The first 2 days the River was too high from all the rain the previous days & weeks. The water Temp was also too cold for Shad to move, at 48°, as they start moving at about 52°. The 4th day was beautiful, but anyway they ended up boating 12 Shad, but none were anything abnormal in size, so no prize winners.  However 2 of them were Roe Shad, and Bear Jr cut the Roe out & bagged them for “His Dear Old Dad”.

*So this is where I took over:*
First I rinsed the 4 lobes of Shad Roe & put them in a plastic container.
Then I added water until they were submerged, and added a tablespoon of Table Salt, swishing it around while pouring it in. Then into the Fridge for an overnight soak. Then in the morning, the complete container full of water was Dark Pink, almost blood Red from the blood removed from the soaking Roe. I drained the container, rinsed the Roe, and put them back in the container submerged in clear unsalted water, to get rid of excess salt.
A couple hours later I rinsed them again, Dried them off pretty good, and bagged them all in the thickness of one, added some hunks of Butter, and vacuum sealed the bag.
Then at 10 AM I set my Sous Vide Supreme at 140° & put the bag in, clipped to my SV rack.  At 4 PM I removed the package & put it right into a big bowl of ice, and then into the Fridge.

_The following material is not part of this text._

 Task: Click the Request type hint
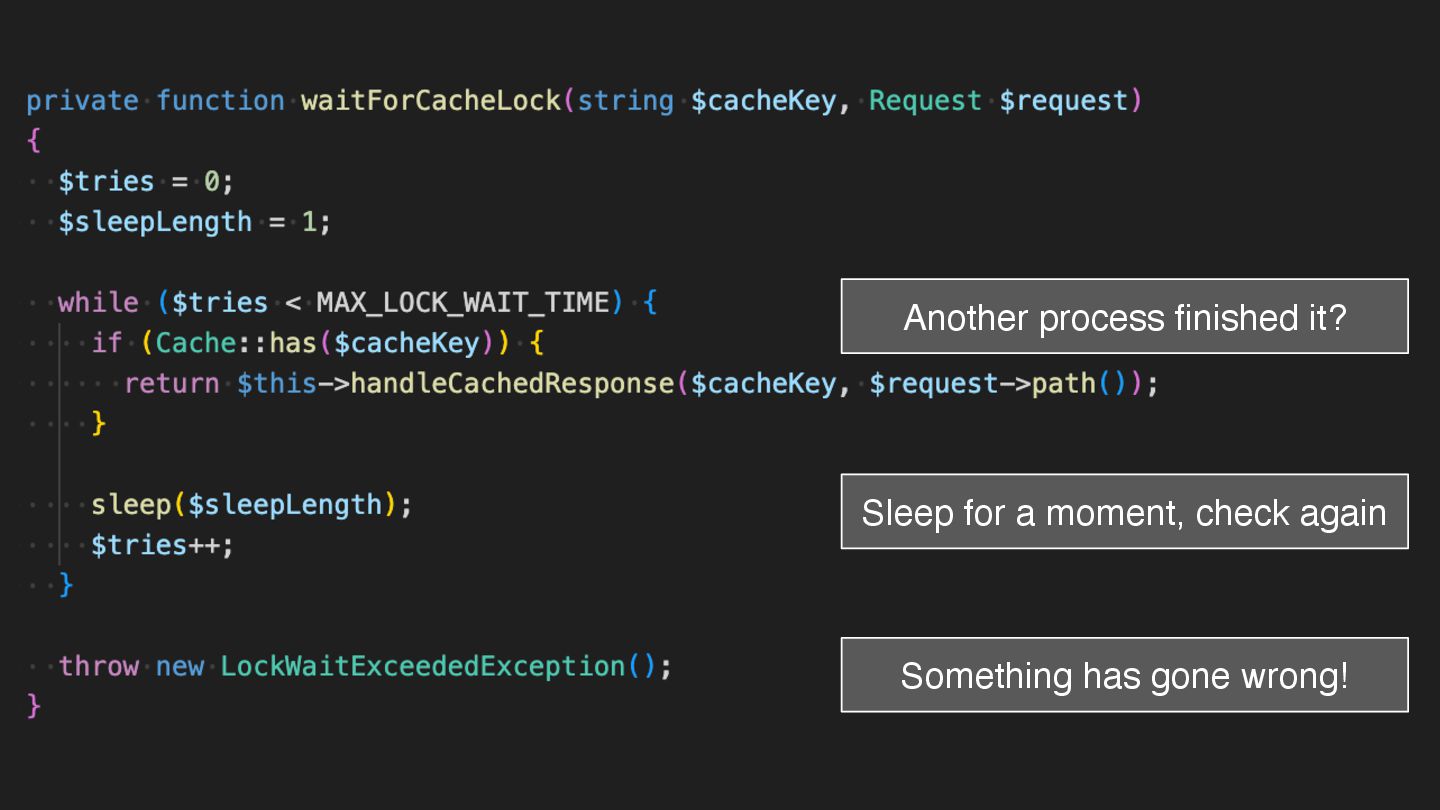click(x=925, y=101)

*Time To Cook: (Ninja Time)*
I lightly rinsed the Roe Sacks one more time & patted them dry with paper towels.
Then I set my Ninja at 390°, on Bake, and let it Pre-heat.
When it was Ready I put 3 big thick slices of Bacon in for 4 minutes & removed the Bacon. Then I put all the Roe in the Baking Pan, in the Bacon Fat, & closed the lid.
At 3 minutes, I flipped them over & at 5 minutes I checked them out. They were nearly done to my liking, so I put the Bacon back in, on top of the Roe, and gave them another 2 minutes, and called it quits.
As you will see below, that Bacon, along with all that Roe, and some Cranberry Sauce gave this Roe Loving Bear Two Awesome, Belly Stuffing Meals.

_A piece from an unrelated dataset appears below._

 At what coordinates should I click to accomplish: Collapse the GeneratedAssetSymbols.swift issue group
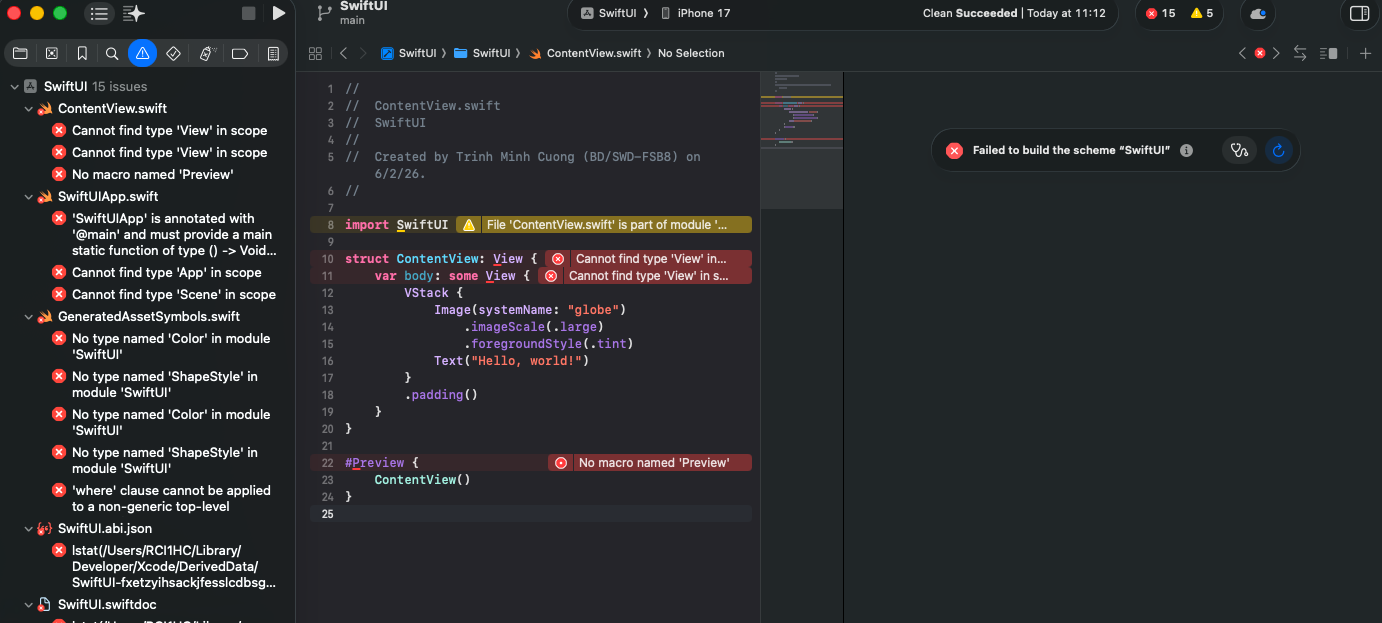pyautogui.click(x=29, y=317)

Don’t miss the Pics below,

Bear

Roe(Eggs) from 2 average Female "Roe" Shad:







Getting ready to pre-soak. Note the top one got cut into when gutting fish:






Bagged with butter for Sous Vide @ 140° for 6 hours:






Frying some Bacon to get Grease in the Pan:






SV cooked Roe in Ninja Baking Pan:






About ready to flip Roe:






Laid partially cooked Bacon on top of Roe, to finish it All for 2 more minutes:






Bear's first night's Supper with Shad Roe, Bacon, and Cranberry Sauce:






Baking some more Bacon for 2nd Night:






2nd Night's Supper same as the First:


----------



## TNJAKE (May 3, 2022)

Nice write up John but I'll have to pass lol. I'll take a plate of bacon though!


----------



## smokerjim (May 3, 2022)

Looks tasty bear


----------



## gmc2003 (May 3, 2022)

Sorry John but that ones not going on my to-do list either. I agree with Jake nice write up for those who are into Roe. 

Point for sure
Chris


----------



## jcam222 (May 3, 2022)

I’d give them a go if cooked solid all the way through. I’ve eaten many bluegill and other panfish roe when I was younger. Tasty. Usually pan or deep fried them.


----------



## Bearcarver (May 3, 2022)

LOL---You guys don't know what you're missing.
When made properly, Shad Roe is one of the best things to eat, on the planet.
*I think I told this story before, but I'll tell it again:*
Back in my younger days, when I was busy in my Cabinet Shop, I built a couple of new Bars, Kitchens, and Waitress Stations for a couple Restaurants.
The one place was my regular hang-out "Spinnerstown Hotel". They made a pretty good Shad Roe Dinner there, and they always let me know when they had it on the menu (In Spring). My Dad was a serious Hunter & Fisherman, and the 4 of us kids got to eat all the stuff he harvested. Shad Roe & Sucker Roe were two of the items that both of us Sons, and both of our Sisters absolutely loved.
If any of us found out about a Restaurant having Shad Roe on the menu, we would be sure to let the others know.
I always loved it when people went Ewwww, Yuck, how can you eat that??? That just meant there was more for me. 
The bartenders knew I'd be coming in & ordering Shad Roe, and eating it, with French Fries, right at the Bar that I built myself.
   So one night I'm sitting at the bar, having a Miller High Life, and a Young Lady came in & sat right next to me & ordered Shad Roe. The bartender looked at her, then he looked at me & smiled. The girl said "Did I say something funny?" 
I said, "No, these guys thought I was the only one who will eat Shad Roe at the Bar". She said, "Well they better get used to it, because I just moved into the area, and I just found out they have it here, so I'll be here every Spring & often!!"
I told her when I heard the Female Voice ordering Shad Roe, I had to look & see if you were one of my Sisters, because they are 2 of the rare Females who Love Shad Roe".  She said, "it sounds like your Sisters have Great Taste."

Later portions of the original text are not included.